> EXERCISE DESCRIPTION:
Present the rows below as a numbered list, skipping any blank lines.

Stored dataset items
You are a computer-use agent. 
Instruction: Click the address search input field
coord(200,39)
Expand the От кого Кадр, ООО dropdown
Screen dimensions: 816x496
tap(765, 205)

> THE RESPONSE:
1. You are a computer-use agent. 
2. Instruction: Click the address search input field
3. coord(200,39)
4. Expand the От кого Кадр, ООО dropdown
5. Screen dimensions: 816x496
6. tap(765, 205)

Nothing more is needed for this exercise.